From a price/performance/availability perspective 25 is the new 10. For a greenfield business deployment nothing less than 25 should be installed in 2023. Having redundant switch infrastructure with 40+ up links , and a few spare 40+ ports is always a plus.

Would it be similar enough to local SSD performance
NFS server will never give you similar enough performance to local SSD. That said, its impossible to say what was the cause of your performance issues without proper benchmarking (network, switches, nfs, local nfs storage, etc). Figuring it out requires time and resources. Additionally, not everything is optimal out of the box, there is always some tuning available.

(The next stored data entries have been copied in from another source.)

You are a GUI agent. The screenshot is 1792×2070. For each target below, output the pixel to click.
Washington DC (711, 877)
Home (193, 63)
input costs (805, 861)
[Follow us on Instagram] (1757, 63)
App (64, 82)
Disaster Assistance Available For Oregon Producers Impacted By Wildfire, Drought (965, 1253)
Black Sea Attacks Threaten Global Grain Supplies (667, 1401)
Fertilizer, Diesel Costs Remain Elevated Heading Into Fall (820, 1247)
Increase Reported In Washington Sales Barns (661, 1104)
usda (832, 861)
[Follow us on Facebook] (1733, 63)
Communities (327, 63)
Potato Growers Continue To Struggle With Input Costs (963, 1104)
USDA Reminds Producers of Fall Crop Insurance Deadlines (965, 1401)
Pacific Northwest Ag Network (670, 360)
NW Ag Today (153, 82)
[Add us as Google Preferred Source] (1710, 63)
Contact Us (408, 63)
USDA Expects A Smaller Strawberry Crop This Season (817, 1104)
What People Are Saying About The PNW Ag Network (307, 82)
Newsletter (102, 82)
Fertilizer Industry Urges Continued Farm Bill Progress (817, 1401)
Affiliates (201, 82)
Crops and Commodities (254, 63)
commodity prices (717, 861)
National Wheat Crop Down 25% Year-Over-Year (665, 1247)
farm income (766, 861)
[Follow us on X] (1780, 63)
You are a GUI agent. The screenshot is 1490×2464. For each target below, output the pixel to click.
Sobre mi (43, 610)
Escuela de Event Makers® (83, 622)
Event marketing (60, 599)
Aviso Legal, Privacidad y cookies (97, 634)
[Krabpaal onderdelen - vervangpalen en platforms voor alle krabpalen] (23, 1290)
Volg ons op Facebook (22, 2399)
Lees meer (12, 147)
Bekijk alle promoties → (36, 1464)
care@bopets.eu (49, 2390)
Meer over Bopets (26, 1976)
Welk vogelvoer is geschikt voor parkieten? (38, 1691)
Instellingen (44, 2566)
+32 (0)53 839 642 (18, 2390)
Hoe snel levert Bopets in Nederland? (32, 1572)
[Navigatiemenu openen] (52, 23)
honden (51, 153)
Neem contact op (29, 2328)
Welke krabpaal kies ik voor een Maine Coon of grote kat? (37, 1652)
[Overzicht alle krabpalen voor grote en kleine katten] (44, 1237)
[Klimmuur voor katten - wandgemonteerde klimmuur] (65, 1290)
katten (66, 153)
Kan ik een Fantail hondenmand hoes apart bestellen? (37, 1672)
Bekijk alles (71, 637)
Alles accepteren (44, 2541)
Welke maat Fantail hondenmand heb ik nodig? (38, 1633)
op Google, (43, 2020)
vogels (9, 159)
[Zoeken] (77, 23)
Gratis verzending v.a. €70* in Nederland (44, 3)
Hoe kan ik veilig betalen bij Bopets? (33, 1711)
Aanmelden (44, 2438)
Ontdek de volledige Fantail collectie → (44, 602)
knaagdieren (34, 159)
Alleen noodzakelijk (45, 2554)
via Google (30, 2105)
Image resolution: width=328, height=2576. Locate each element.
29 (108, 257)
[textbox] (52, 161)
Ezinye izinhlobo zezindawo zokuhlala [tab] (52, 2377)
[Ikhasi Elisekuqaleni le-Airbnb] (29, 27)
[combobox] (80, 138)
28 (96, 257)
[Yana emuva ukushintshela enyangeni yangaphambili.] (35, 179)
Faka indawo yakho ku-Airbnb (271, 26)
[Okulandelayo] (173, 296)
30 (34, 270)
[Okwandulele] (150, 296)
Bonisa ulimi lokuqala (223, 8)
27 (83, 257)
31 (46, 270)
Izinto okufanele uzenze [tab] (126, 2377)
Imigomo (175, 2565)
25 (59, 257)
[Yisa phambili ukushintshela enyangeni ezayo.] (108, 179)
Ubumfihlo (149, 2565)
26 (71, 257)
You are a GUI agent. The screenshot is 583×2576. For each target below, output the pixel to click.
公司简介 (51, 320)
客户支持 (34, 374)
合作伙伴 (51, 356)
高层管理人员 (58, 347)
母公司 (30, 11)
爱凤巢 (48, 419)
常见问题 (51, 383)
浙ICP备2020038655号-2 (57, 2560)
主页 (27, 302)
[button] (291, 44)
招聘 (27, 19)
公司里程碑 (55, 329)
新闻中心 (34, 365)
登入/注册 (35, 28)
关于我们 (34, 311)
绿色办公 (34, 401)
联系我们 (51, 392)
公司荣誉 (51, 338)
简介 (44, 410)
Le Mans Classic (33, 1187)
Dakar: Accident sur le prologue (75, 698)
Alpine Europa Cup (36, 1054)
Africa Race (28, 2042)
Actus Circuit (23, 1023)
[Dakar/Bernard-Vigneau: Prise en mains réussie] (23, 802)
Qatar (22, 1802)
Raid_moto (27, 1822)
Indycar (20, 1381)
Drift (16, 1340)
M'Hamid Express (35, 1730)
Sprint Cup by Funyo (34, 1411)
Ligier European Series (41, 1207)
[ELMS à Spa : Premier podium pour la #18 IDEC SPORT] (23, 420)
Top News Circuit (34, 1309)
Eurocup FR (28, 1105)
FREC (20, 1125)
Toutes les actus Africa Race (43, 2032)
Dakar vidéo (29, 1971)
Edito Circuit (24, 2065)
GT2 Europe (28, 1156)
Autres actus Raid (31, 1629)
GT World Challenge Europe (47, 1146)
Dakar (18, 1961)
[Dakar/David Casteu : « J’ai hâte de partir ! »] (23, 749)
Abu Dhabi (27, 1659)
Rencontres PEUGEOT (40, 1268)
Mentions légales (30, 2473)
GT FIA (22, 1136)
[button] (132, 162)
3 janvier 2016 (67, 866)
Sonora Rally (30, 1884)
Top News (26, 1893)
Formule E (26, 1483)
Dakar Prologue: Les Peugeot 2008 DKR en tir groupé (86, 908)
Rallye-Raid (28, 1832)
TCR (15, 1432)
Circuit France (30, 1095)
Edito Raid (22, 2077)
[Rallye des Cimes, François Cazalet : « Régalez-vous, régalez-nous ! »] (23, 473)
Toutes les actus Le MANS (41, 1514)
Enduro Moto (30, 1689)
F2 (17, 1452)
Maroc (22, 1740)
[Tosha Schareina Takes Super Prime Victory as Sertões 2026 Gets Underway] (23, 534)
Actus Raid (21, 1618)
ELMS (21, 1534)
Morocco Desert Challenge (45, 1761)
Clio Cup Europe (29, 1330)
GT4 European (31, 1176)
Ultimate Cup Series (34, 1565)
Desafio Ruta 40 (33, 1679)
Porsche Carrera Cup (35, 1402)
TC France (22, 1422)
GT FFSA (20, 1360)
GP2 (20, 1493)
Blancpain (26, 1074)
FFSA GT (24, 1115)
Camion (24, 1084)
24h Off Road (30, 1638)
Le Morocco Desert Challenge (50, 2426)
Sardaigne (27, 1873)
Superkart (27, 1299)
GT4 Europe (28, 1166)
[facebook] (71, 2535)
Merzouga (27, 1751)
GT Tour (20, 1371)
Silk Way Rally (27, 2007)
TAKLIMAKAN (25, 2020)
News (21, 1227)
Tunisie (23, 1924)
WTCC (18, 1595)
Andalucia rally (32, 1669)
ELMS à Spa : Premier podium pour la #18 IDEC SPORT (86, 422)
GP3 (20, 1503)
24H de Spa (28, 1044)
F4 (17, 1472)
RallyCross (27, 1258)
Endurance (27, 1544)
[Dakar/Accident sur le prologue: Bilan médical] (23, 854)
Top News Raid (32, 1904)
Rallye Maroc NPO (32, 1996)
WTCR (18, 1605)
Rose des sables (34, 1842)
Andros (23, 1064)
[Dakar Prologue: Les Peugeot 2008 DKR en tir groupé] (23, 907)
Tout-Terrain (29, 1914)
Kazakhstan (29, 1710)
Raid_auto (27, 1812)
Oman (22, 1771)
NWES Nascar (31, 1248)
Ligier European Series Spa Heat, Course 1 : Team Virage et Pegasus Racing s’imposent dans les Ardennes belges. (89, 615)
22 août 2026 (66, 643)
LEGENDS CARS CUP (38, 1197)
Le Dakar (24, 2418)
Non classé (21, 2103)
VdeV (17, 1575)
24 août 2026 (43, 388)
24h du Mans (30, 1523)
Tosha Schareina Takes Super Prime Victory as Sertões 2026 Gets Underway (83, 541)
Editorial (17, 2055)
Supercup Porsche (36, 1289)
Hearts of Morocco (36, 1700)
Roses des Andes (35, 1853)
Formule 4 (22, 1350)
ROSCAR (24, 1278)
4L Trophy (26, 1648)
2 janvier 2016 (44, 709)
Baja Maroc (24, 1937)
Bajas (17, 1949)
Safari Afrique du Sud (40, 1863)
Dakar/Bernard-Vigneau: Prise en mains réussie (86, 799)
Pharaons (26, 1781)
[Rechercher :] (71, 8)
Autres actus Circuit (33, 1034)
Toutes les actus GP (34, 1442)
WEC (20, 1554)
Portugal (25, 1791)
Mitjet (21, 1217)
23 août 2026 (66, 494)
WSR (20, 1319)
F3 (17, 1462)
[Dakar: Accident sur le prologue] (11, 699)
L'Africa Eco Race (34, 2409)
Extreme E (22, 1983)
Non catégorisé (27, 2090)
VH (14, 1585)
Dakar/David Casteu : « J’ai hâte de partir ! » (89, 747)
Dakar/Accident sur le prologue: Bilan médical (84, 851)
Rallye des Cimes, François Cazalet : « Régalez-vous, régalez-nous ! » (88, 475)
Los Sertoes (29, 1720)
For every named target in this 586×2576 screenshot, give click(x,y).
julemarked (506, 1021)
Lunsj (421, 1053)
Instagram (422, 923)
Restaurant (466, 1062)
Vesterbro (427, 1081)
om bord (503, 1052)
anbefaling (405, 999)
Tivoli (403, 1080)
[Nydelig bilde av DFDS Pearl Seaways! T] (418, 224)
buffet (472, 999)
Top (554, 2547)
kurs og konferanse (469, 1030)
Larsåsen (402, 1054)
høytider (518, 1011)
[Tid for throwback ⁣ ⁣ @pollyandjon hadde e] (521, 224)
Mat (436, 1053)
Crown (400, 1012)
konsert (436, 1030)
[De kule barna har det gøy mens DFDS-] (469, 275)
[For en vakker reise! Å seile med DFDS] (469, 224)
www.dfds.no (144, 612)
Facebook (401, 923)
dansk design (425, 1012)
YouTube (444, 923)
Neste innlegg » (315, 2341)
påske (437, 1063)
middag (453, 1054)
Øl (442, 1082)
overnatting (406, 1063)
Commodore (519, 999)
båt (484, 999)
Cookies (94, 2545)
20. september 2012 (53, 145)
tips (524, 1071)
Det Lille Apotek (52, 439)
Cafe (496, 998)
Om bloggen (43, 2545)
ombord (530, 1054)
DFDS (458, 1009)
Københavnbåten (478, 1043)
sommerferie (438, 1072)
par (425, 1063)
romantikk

the complications introduced by the replication
Keep in mind that built-in PVE ZFS replication is async, meaning you are always behind. The range could be from a few IOs to multiple minutes. Can your business applications tolerate 10-15min loss of production data? What if you grow and the rate of change exceeds your ability to replicate in reasonable time? These are just a few things to consider when building a business setup.

In addition to using NFS as central storage, there are also options of iSCSI and NVMe/TCP

If there is a budget behind your project - you can reach out to one of the Proxmox partners for help.


Blockbridge : Ultra low latency all-NVME shared storage for Proxmox - https://www.blockbridge.com/proxmox
 
Keep in mind that built-in PVE ZFS replication is async, meaning you are always behind. The range could be from a few IOs to multiple minutes. Can your business applications tolerate 10-15min loss of production data? What if you grow and the rate of change exceeds your ability to replicate in reasonable time? These are just a few things to consider when building a business setup.
Or the complicated setup for each VM in comparison to configuration-at-all but in the beginning for every network storage system (distributed or dedicated shared storage). This would be the killer argument against it. HA-ZFS for ZFS-over-iSCSI is still my favorite (I love ZFS).